Sa culture s’est largement répandue à travers le pays, en raison de l’excellence de ses fruits et de ses multiples applications dans les secteurs alimentaire et cosmétique. 
Cependant, cette culture se trouve gravement menacée par l’infestation de la cochenille, un parasite dont les destructions compromettent tant la production que les moyens de subsistance des communautés rurales.

Le figuier de Barbarie, originaire des régions tropicales d’Amérique, notamment du Mexique, appartient à la famille des Cactaceae et au genre Opuntia. Cette espèce s’est largement répandue dans les zones arides et semi-arides du globe. Cultivé essentiellement pour ses fruits comestibles, appelés figues de Barbarie, ce cactus est désigné sous diverses appellations au Maroc, telles que « Karmous Lhendi », « Lhendia » et « Aknari ».


Le Maroc abrite une vaste diversité génétique de cactus, avec des génotypes variés

En plus de ses divers usages, la culture du figuier de Barbarie joue des rôles écologiques et environnementaux majeurs. 

Ce végétal contribue de manière déterminante à la lutte contre la désertification et l’érosion des sols, enrichit la biodiversité et participe activement à la séquestration du carbone atmosphérique. 
De plus, en raison de sa teneur élevée en mucilage, le cactus est utilisé comme barrière naturelle contre la propagation des incendies forestiers, constituant ainsi une défense efficace pour la préservation des écosystèmes.
Le cactus au Maroc : entre diversité et adaptation

Introduit au Maroc au XVIe siècle, le figuier de Barbarie a connu une expansion remarquable dans de nombreuses régions, dont Guelmim, Sidi Ifni, Haouz, El Kelaa des Sraghna, Khouribga, Benguerir, Rhamna, Casablanca, Al Hoceima et Doukkala. 

Ce cactus a développé des adaptations notables face à la sécheresse : sur le plan écologique, ses feuilles se sont transformées en épines, tandis que ses tiges ont évolué en cladodes couvertes d’une cuticule épaisse et imperméable. Histologiquement, il stocke l’eau absorbée dans un tissu spécialisé appelé parenchyme aquifère. Physiologiquement, il régule l’évaporation en fermant ses stomates pendant la journée et en les ouvrant la nuit.

Le Maroc abrite une vaste diversité génétique de cactus, avec des génotypes variés présentant ou non des épines, des fruits aux formes multiples, des pulpes et des fleurs aux colorations diverses, ainsi que des périodes de floraison et de maturation distinctes. 

Les écotypes « Aissa » et « Moussa » incarnent deux variétés de cactus inermes particulièrement réputées pour leur excellence gustative, cultivées principalement dans la région d’Ait Baâmrane, près de Sidi Ifni. 
En outre, un autre écotype épineux, connu localement sous le nom de « Achefri », est également cultivé.

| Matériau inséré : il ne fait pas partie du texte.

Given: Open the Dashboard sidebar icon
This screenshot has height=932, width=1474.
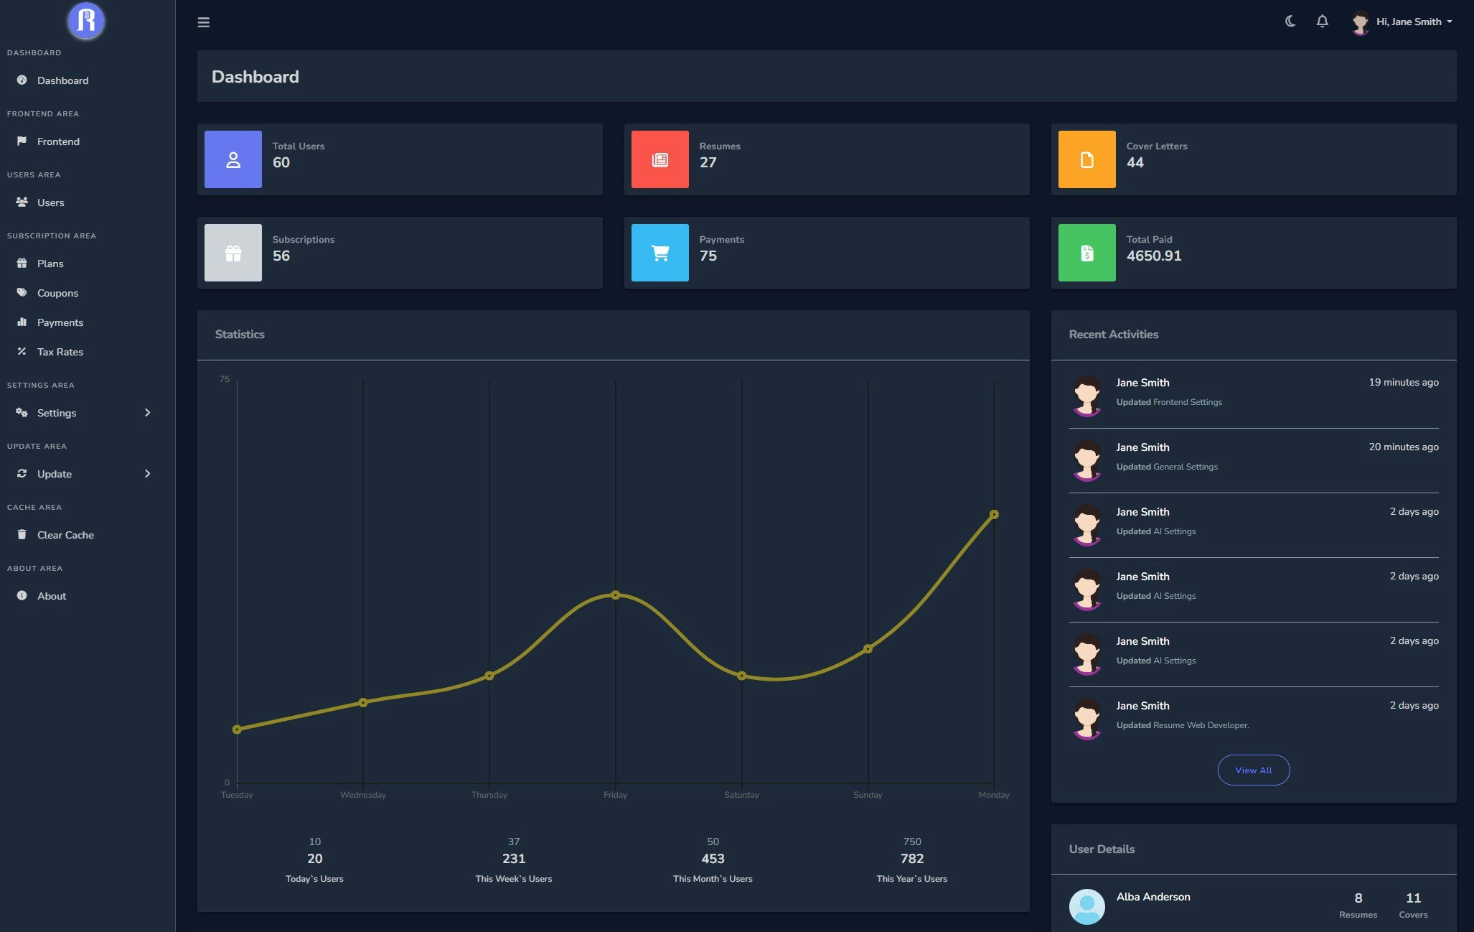Looking at the screenshot, I should point(21,80).
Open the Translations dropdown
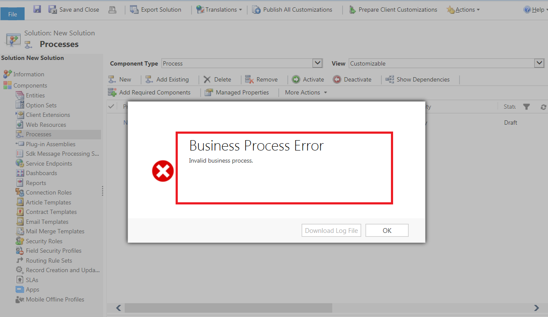 click(x=219, y=9)
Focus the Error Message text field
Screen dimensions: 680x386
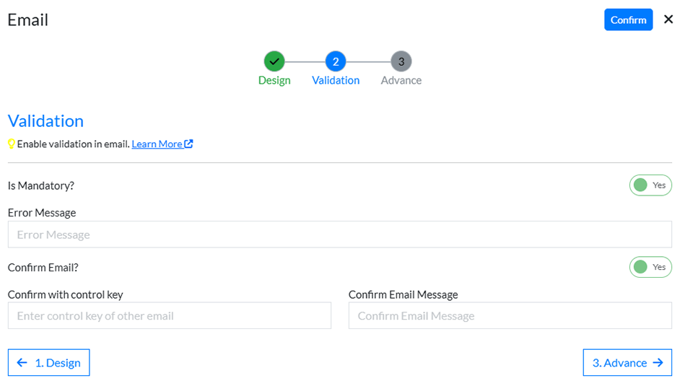click(339, 234)
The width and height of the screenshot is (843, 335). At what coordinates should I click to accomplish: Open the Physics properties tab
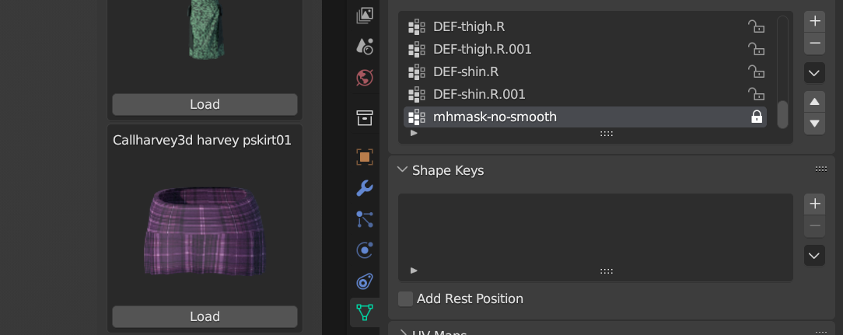(364, 250)
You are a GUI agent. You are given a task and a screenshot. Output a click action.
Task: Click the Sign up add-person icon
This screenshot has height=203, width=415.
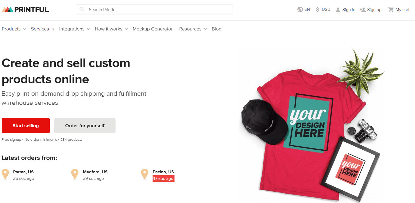pos(363,10)
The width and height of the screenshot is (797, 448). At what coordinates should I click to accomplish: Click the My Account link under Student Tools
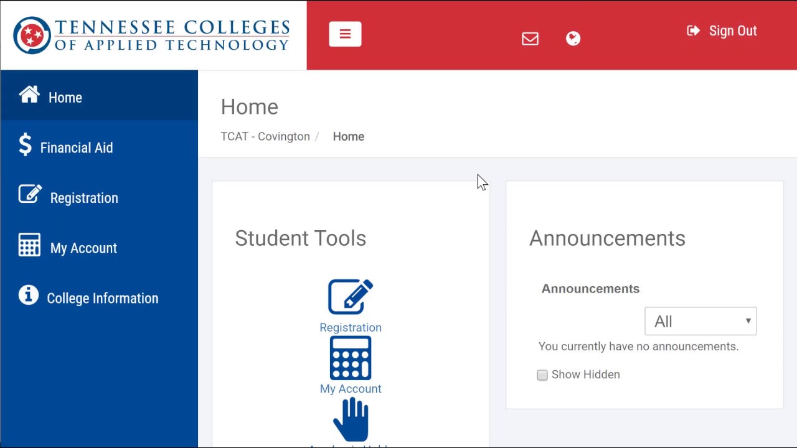click(x=351, y=389)
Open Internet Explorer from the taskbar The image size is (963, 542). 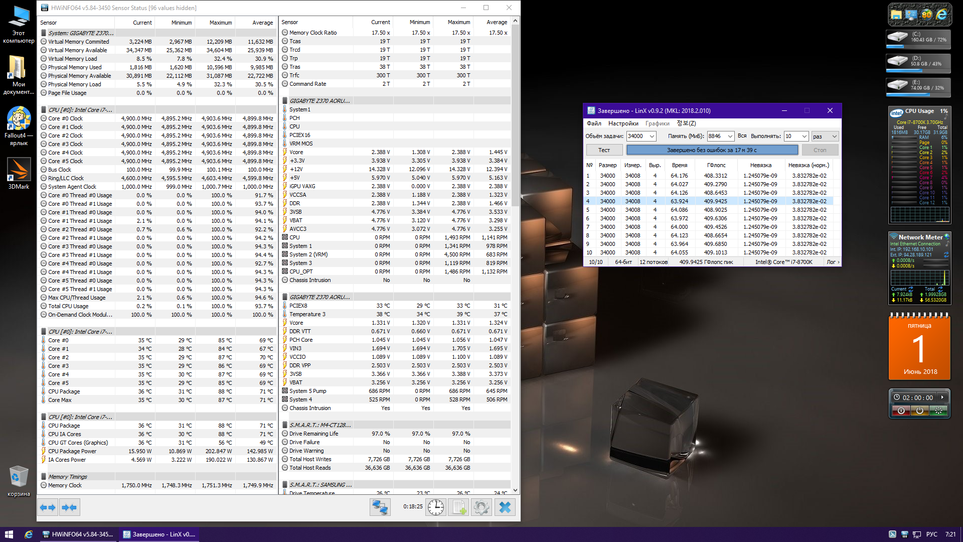[29, 534]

Parmi les autres écotypes notables figurent Rahmania, Derbana, Roumia, Haddaouia et Delahia (Voir le tableau).


La cochenille du cactus : Le cauchemar des agriculteurs !

Introduite soit par accident, soit par le biais des échanges commerciaux internationaux, la cochenille du cactus (Dactylopius opuntiae) a connu une prolifération inexorable à travers le Maroc depuis son introduction en 2014. Ce minuscule parasite se distingue par sa taille réduite et son apparence blanchâtre. Il s’adhère aux cladodes des cactus, où il prélève la sève vitale, affaiblissant ainsi gravement la plante, la rendant plus vulnérable aux maladies et diminuant sa capacité à produire des fruits. Selon Jamaa Zim, Ingénieur Agronome spécialisé en Protection des Plantes et Docteur d’Etat en Sciences Agronomique et Agroalimentaire (Phd, Ing) de l’Institut Agronomique et Vétérinaire HASSAN 2, « la cochenille du cactus présente deux stades distincts dans son cycle de vie : Le premier, immédiatement après l’éclosion de l’œuf, est marqué par une mobilité entre les raquettes, tandis que le second stade est caractérisé par la fixation des femelles sur la plante, signifiant le début de l’infestation. »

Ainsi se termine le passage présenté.